WRITTEN REQUEST:
Resume the Diversity Spotlight interview with product designer Jess Ryan-Ndegwa, picking up after its last sentence.

PROVIDED TEXT:
In this Diversity Spotlight, we take a (virtual) break with Jess Ryan-Ndegwa, product designer and owner of advocacy platform, Design for Disability. We get her thoughts on why it’s so important to embed inclusively into everyday design, as well as tapping into her insights on what she believes needs to be done to make design more user-centric and considered. We also get her advice on how to maintain a positive mindset, and the benefits she has taken from being part of the Creative Industries Federation collective so far.
Fed: Did you always want to be a product designer?
Jess: I’ve been lucky to have grown up in a creative environment as there is a good mix of musicians, artists and designers in my family. I studied art and music at school and after completing my A-levels in textiles, art and music, it was a natural progression for me to study foundation at Kingston University. My mother had a big influence on my love for the arts and when I lost her suddenly during my foundation year, it left me at a slight loss with what type of career path I wanted to take. She usually helped me figure things out. Product design resonated the most with me.

STORED DATA:
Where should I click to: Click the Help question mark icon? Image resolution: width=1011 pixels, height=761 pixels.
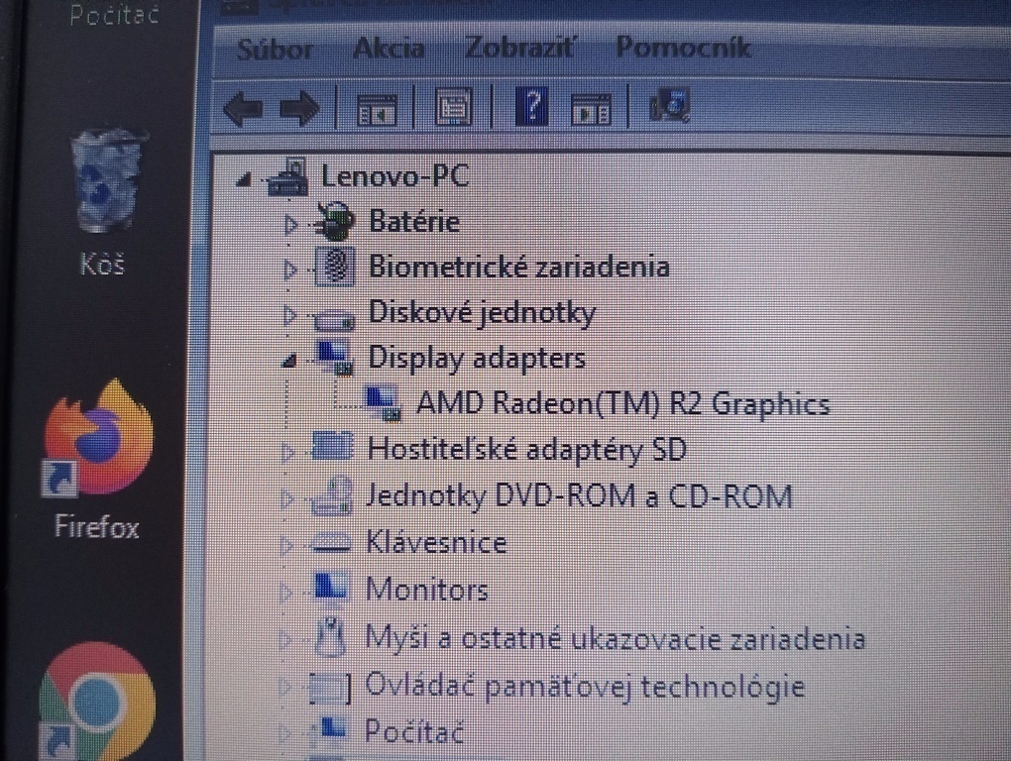[x=530, y=110]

ANSWER FOR THIS EXERCISE:
Fed: Can you tell us more about Design for Disability?
Jess: Design for Disability is a platform that discusses and embraces inclusivity in design through product design, workshops, blogging, talks and events. I believe that designers who identify as disabled have a voice that deserves to be listened to, and should have a seat at the table, especially when designing for disability. My current mission is to address this disconnect. My focus is on understanding how to strengthen and better create connection and collaboration between designers and their end-users.
Design for Disability developed after my final major project at Kingston where I wanted to focus on understanding my relationship with my own disability, as I have cerebral palsy. This naturally led me to becoming more curious about the relationship between disability and design.
Fed: Why do you think it’s so important to embed inclusivity into everyday design?
Jess: Design has the power to connect with people, it shows empathy or lack thereof. People know when the designer has considered their needs. Inclusivity is about everyone having the opportunity to engage with a product or service and feel like it has considered them. We all want to feel included.
Fed: What more do you think needs to be done to improve inclusivity in design further?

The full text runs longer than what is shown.